Answer: Everything possible.
Nobody knows how the world will work as of January 20, 2017. Indeed, the issue of the Jerusalem embassy is by no means the only potential crisis that has begun to unfold prior to the inauguration of the new U.S. president. However, the Jerusalem embassy issue is unique, and in a very chilling way: this is a crisis that can possibly erupt, and in full force, the day after the inauguration – with immediate and profound implications that extend far beyond the Israeli-Palestinian arena.
Dealing with the risks involved in moving the U.S. Embassy to Jerusalem cannot wait until January 21. Robust engagement must commence NOW – even if we have little idea of how Trump and his team can be engaged. It is imperative that all relevant stakeholders – in Europe, the Arab world and beyond – firmly raise the issues and express urgent, non-routine concerns over the possible move in the following manner:
- The Current Administration: All interested parties need to reach out to the current U.S. administration, at the levels of heads of state, foreign ministers and ministries, the intelligence community and the military. The goal is to make sure that this issue and an analysis of its potential impact will be near the top of every file turned over to the Trump transition teams.
- The Trump Team:Anyone who has direct or indirect contact with members of the Trump team (such as James Mattis or Mike Pompeo) or with anyone to whom they might listen (like Henry Kissinger) should stress to those contacts the risk for Israel’s security and regional stability involved in the move of the embassy, as well as the risk for American leadership in the region and the peace process.
- The U.S. Jewish community & leaders:Netanyahu’s “in your face” responses to recent developments (most notably the UNSC resolution on settlements and subsequent speech from Secretary of State Kerry) may be accelerating the emergence of new fault lines in the American Jewish community, making critical engagement with Israel more widely accepted. Jewish community leaders and friends of Israel should be educated to understand the many negatives implications of moving the embassy (and the absence of any genuinely positive implications), and should be encouraged to engage on this issue.
- Responsible Israeli national security officials:There are elements within the Israeli security and foreign policy communities that share the concerns outlined in the above analysis. The relevant officials in the MFA, intelligence agencies and the military need to be engaged.

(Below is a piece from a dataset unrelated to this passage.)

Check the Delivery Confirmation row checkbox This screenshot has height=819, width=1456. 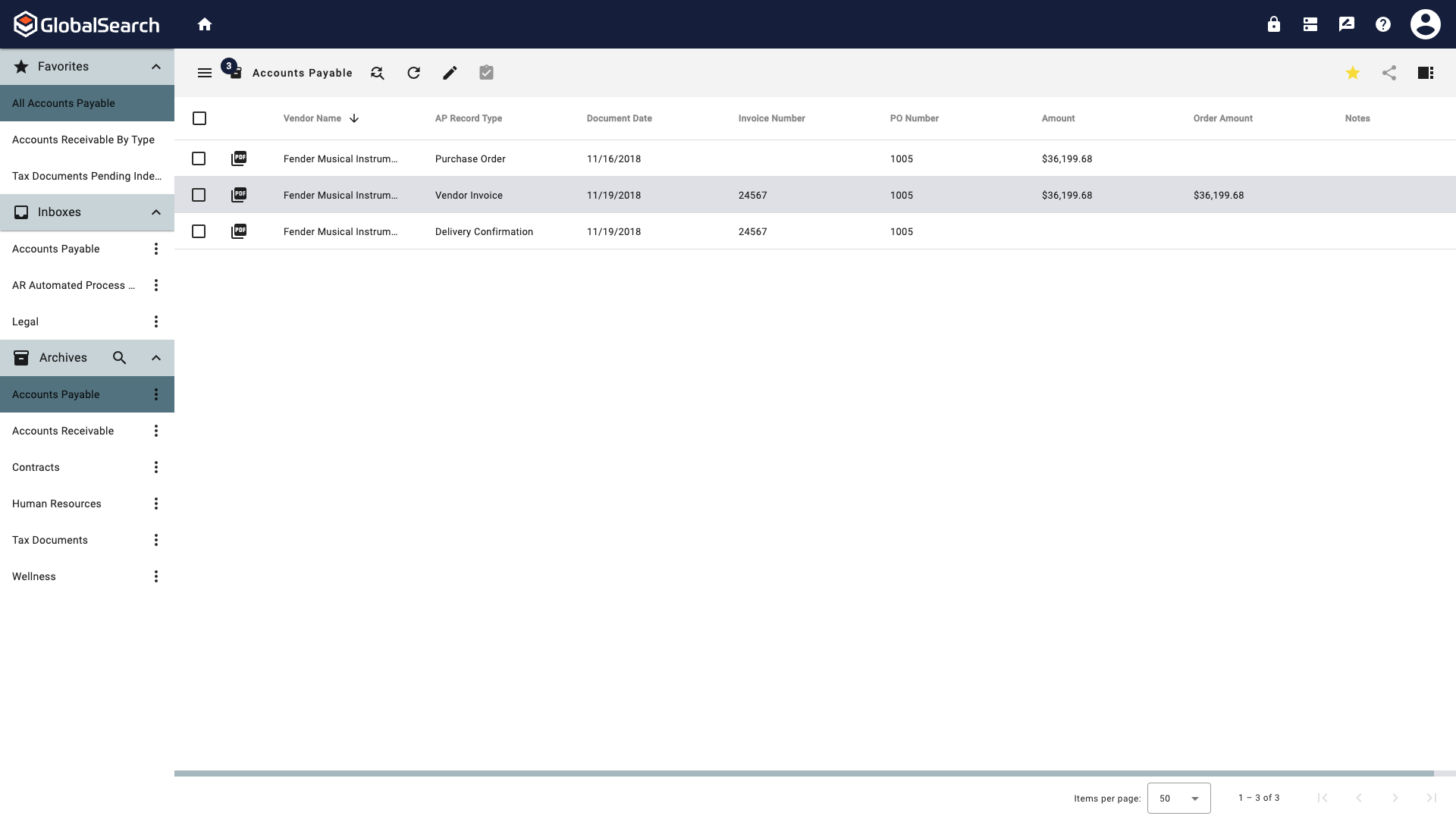pyautogui.click(x=199, y=231)
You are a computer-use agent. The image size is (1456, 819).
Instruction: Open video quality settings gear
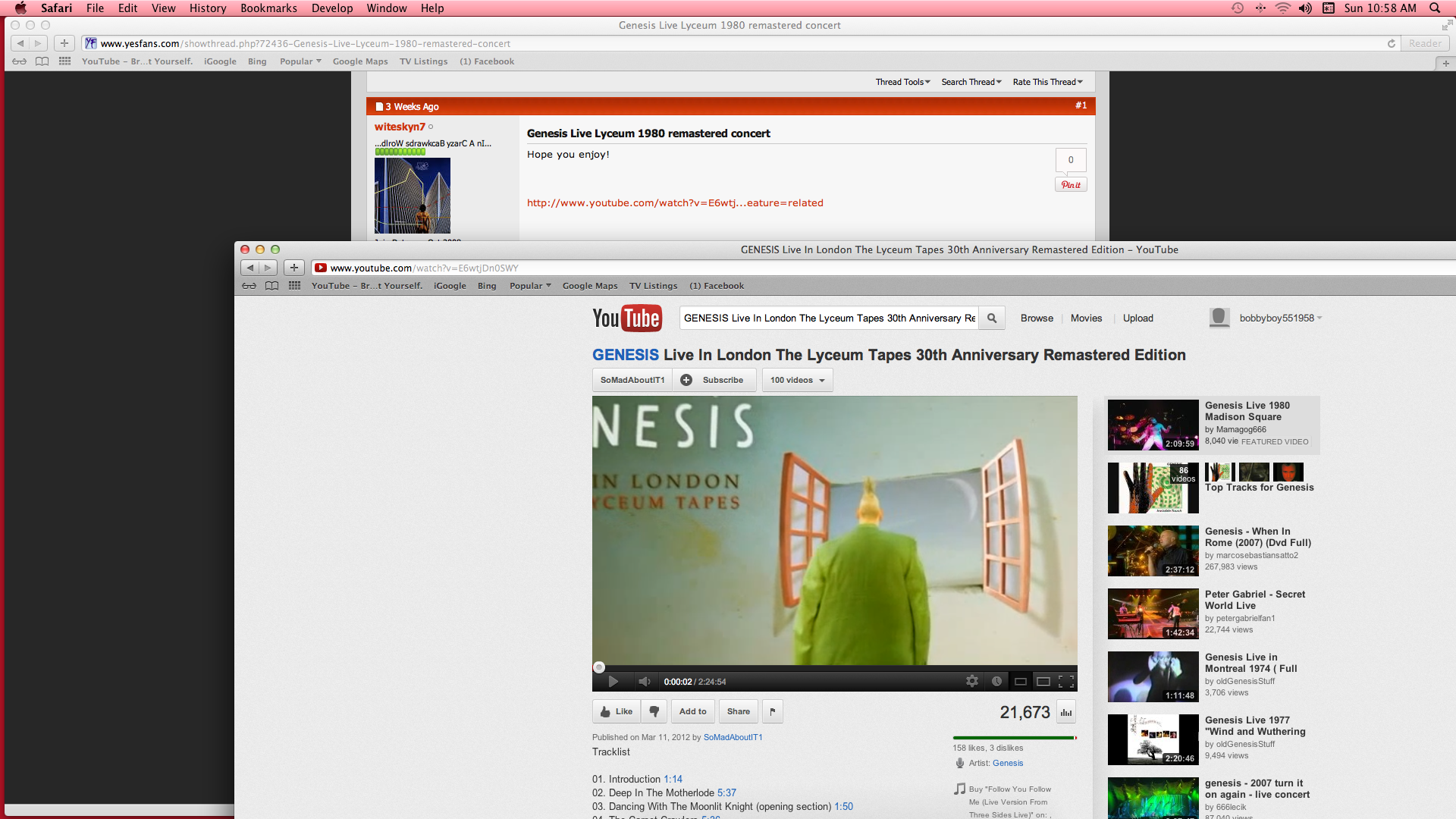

- Israeli Prime Minister Netanyahu:We do not rule out the possibility that Netanyahu himself shares some of our concerns, even if it is unlikely that he will articulate his reservations publicly. It is not inconceivable that Netanyahu will advise the new American president to proceed with caution, if at all. (It would not be unprecedented for an Israeli Prime Minister to be more reluctant to move the Embassy than Israel’s friends in Washington. Yitzhak Rabin expressed serious concerns and reservations when Congress pushed to force such a move in 1994-5).
- Key Arab leaders: Finally, and very importantly: the move of the Embassy will have a disproportionate and negative impact throughout the Arab world. This will be especially true with respect to the strength and stability of Israel’s relations with both Jordan and Egypt, and the ability of both Israel and (primarily) the U.S. to engage in the region. Netanyahu is generally very attentive to concerns raised by King Abdallah of Jordan and Egypt’s President el-Sisi (and is in all likelihood the concerns of the Saudis as well). These considerations are also likely to have their weight in President Trump’s calculus. Engagement from our friends in Europe is extremely important, but robust engagement by Jordan, Egypt and Saudi Arabia could very well be decisive.